In O que o nosso corpo faz para que a gente cresça e se modifique? [What does our body do for us to grow and change?] (Brazil, 2010), by Mateus di Mambro, produced by the Children University, the scientist says that she became a researcher because of her curiosity as a child. From a toy trunk, she takes out a magnifying glass and then shows up in a lab coat, wearing glasses, at the university on a classroom blackboard. The film is part of a series of episodes of the extension project of the Institute of Biological Sciences (ICB), in collaboration with the School of Fine Arts, the Communication Centre and the Scientific Dissemination Board of the Federal University of Minas Gerais. The project develops activities with children aged 9 to 11 in state schools near the city of Belo Horizonte, in which it collects questions on topics related to the human body and the environment.

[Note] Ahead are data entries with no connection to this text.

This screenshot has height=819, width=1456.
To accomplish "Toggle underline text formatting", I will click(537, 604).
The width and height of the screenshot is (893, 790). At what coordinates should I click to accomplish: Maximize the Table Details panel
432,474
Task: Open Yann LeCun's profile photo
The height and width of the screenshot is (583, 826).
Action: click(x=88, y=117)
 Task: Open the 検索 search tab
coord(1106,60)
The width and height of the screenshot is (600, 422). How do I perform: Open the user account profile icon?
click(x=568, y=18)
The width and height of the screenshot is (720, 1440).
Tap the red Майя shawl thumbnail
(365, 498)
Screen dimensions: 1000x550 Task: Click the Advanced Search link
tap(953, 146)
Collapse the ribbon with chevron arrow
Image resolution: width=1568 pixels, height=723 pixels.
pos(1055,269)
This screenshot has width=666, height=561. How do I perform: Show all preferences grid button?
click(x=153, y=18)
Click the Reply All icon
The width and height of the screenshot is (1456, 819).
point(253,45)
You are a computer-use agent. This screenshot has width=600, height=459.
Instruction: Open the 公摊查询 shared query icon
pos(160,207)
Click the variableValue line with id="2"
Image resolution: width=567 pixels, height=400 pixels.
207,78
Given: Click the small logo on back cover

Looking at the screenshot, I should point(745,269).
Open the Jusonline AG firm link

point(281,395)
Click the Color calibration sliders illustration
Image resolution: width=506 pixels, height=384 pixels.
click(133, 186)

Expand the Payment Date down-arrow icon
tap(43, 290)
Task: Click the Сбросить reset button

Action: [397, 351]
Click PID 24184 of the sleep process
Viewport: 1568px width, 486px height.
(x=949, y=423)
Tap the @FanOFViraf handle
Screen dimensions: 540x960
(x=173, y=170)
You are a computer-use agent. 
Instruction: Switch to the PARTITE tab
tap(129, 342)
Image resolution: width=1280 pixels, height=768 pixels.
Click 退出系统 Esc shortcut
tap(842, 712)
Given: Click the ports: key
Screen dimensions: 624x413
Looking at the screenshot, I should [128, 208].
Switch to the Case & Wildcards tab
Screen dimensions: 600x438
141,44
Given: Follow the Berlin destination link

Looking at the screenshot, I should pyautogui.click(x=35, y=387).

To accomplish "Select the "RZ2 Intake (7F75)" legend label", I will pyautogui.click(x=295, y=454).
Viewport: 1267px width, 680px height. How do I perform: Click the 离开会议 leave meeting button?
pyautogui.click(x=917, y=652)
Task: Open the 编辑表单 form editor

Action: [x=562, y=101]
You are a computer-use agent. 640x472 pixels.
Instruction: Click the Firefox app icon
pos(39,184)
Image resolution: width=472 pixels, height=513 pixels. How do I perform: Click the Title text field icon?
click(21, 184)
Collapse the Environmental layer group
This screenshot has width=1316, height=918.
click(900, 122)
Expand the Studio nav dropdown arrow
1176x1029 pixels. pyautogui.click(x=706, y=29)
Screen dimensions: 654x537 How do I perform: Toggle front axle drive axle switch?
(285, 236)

On the basis of the questions/answers and the interaction between the project team, children, researchers and other professionals, texts with or without illustrations, short radio programmes and animation short films are produced and are available in Portuguese and English on Vimeo. 2

In Stopmo (Adel Benabdallah, Brice Boisset, Vincent Secher, Romain Hua, Anouk Eyraud, France, 2008), the scientist character is a female archeologist who digs out an animation studio buried in snow and relives scenes from old films. The character is a courageous, determined and pioneering woman with a detail of the Batman symbol in her work uniform (Figure 3 ).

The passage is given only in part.